Gli ispettori del lavoro, che avevano fatto una visita a sorpresa, avevano trovato la moglie, intenta ad aiutarlo nella loro pizzeria-panificio,”Speedy Pizza”, aperta qualche anno fa a Casalnuovo, nel napoletano, e gli avevano contestato che la donna non avesse un contratto di lavoro. Un errore che gli era costato una salatissima multa da 2.000 euro. Tanti, troppi, soldi per Eduardo De Falco, detto Eddy, 38 anni, che certo non navigava nell’oro con quel negozietto. Conosciuto come un gran lavoratore si dava da fare in ogni modo ma gli affari non andavano bene. E l’arrivo del verbale è stato il colpo di grazia psicologico. Indossava i vestiti da lavoro quando ha deciso di farla finita. Ha fatto ritorno dal lavoro verso le 5 ed ha parcheggiato l’auto sotto la propria abitazione, al Corso Umberto I. Poi ha collegato con un tubo di gomma lo scarico dell’auto all’abitacolo ed ha inalato il gas di scarico che lo ha ucciso.

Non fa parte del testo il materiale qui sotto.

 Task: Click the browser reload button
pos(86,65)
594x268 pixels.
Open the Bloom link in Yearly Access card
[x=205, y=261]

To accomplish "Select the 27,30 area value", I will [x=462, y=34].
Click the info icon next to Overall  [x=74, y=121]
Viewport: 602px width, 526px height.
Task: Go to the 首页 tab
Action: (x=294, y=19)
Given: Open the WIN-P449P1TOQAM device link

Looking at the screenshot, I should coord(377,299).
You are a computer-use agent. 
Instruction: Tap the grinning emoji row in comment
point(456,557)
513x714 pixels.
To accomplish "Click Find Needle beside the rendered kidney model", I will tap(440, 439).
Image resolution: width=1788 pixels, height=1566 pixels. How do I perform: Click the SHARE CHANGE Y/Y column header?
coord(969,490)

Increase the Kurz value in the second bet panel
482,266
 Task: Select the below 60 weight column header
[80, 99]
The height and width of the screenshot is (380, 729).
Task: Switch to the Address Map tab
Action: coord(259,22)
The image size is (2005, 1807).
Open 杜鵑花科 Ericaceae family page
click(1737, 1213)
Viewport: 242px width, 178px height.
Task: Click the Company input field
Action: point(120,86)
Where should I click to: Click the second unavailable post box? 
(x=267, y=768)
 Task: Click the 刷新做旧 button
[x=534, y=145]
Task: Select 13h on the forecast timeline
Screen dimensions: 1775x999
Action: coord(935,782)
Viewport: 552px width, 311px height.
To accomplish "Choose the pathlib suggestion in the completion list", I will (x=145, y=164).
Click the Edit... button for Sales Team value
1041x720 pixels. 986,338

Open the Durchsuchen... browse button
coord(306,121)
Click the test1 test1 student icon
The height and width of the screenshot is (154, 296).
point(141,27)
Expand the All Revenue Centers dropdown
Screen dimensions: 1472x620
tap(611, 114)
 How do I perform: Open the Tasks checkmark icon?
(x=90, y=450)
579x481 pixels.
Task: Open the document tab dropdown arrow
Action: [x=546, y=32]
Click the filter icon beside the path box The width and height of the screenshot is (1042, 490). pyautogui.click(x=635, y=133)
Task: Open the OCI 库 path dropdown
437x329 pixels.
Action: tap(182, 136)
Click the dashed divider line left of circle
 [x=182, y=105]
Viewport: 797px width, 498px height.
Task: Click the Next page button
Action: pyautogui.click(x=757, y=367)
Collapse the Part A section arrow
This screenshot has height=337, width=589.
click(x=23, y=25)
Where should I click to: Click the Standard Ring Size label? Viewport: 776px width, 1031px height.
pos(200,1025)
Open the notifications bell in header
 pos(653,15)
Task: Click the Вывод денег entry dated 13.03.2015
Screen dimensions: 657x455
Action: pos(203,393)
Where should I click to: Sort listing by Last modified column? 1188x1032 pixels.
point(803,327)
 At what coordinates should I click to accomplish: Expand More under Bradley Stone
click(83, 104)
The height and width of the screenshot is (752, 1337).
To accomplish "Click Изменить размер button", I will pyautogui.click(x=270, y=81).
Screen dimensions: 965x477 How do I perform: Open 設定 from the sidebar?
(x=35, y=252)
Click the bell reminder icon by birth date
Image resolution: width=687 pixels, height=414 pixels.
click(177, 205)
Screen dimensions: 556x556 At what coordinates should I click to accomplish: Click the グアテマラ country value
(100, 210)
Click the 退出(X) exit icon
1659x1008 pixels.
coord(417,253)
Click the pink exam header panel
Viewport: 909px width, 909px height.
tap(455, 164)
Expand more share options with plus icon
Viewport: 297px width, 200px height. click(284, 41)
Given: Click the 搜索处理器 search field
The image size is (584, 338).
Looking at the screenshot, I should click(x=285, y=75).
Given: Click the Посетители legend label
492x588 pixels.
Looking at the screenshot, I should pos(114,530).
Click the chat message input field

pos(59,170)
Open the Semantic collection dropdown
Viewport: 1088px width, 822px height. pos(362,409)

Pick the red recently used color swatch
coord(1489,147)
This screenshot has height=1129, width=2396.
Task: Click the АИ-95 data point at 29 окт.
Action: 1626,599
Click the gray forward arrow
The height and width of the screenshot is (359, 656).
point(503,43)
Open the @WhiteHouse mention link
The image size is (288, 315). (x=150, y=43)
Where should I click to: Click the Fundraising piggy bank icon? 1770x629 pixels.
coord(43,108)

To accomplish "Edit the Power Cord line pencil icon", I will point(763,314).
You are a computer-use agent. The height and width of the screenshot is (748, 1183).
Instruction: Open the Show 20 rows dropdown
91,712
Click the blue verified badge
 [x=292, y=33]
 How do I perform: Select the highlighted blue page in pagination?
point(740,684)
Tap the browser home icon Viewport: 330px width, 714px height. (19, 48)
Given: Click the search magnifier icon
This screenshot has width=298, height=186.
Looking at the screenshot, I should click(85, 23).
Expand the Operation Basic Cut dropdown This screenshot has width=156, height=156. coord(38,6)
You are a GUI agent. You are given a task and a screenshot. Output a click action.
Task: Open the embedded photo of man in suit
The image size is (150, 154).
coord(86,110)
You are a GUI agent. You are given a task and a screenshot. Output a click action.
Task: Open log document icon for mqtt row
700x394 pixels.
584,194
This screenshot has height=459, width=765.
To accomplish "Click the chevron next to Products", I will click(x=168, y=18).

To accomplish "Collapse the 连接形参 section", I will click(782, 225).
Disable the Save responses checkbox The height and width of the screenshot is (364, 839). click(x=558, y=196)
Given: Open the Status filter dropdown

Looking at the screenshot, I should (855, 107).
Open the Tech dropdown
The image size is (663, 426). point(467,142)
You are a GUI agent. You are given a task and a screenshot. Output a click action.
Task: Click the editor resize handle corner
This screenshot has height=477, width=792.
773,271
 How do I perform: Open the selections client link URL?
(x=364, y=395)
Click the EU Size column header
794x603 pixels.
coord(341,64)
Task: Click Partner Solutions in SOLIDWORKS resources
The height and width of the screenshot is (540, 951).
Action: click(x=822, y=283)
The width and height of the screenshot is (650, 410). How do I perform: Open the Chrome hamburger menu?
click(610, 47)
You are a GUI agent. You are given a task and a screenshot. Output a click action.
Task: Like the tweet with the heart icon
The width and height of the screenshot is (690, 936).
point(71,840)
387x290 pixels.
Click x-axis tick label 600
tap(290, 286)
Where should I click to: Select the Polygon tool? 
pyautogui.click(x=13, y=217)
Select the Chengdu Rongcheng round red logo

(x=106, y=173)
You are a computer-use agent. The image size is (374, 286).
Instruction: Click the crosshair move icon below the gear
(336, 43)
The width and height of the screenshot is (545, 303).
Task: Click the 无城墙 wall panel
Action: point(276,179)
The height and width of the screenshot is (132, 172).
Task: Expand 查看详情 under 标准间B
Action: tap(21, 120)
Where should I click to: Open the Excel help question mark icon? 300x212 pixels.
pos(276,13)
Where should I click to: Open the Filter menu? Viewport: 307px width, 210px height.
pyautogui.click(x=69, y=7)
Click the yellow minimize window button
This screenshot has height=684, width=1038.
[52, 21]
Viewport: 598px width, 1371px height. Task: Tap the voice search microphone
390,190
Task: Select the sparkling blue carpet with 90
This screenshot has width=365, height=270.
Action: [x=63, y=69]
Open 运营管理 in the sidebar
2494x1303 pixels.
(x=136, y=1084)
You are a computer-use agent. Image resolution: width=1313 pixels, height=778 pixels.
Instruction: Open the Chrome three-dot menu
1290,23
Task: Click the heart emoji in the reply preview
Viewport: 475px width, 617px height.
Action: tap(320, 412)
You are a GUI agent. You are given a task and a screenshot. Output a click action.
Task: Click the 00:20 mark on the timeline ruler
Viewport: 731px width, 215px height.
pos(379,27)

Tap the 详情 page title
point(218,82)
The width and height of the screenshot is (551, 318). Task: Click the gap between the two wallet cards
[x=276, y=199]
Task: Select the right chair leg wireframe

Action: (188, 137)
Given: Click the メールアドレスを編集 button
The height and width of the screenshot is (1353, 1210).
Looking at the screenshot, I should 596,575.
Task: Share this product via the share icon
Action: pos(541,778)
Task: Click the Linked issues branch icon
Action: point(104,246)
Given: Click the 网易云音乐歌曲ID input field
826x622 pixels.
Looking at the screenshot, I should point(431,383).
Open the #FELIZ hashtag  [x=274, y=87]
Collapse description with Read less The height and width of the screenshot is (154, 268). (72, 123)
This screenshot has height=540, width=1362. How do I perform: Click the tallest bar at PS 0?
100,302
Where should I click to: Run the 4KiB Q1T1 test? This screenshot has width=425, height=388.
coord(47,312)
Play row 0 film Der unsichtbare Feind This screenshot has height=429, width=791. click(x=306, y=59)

A casa lo aspettavano la moglie ed i suoi tre figli, una ragazzina di 14 anni ed i fratelli gemelli di 5. La sua piccola impresa rischiava la chiusura – raccontano ai giornalisti alcuni amici – dopo la visita dell’Ispettorato del lavoro, avvenuta martedì scorso. Gli ispettori del lavoro avevano trovato la moglie, intenta ad aiutarlo nella pizzeria-panificio aperta qualche anno fa e gli avevano contestato che la donna non avesse un contratto di lavoro. Di qui la multa di 2000 euro, che il 38enne panettiere avrebbe dovuto pagare in pochi giorni, con il rischio, in mancanza, di chiusura dell’attività commerciale. «Ma soldi non ce n’erano – riferiscono alcuni amici – ed Eddy, come lo chiamavano, si era rivolto al fratello, cassaintegrato della Fiat di Pomigliano e componente della RSA, che non aveva disponibilità economica, ma gli aveva promesso che avrebbe trovato la soluzione. Un altro familiare, invece, si era offerto di pagare la multa al posto suo. «Ma Eddy non ha retto – concludono gli amici -, e stamattina ha fatto ciò che ha fatto. Assurdo».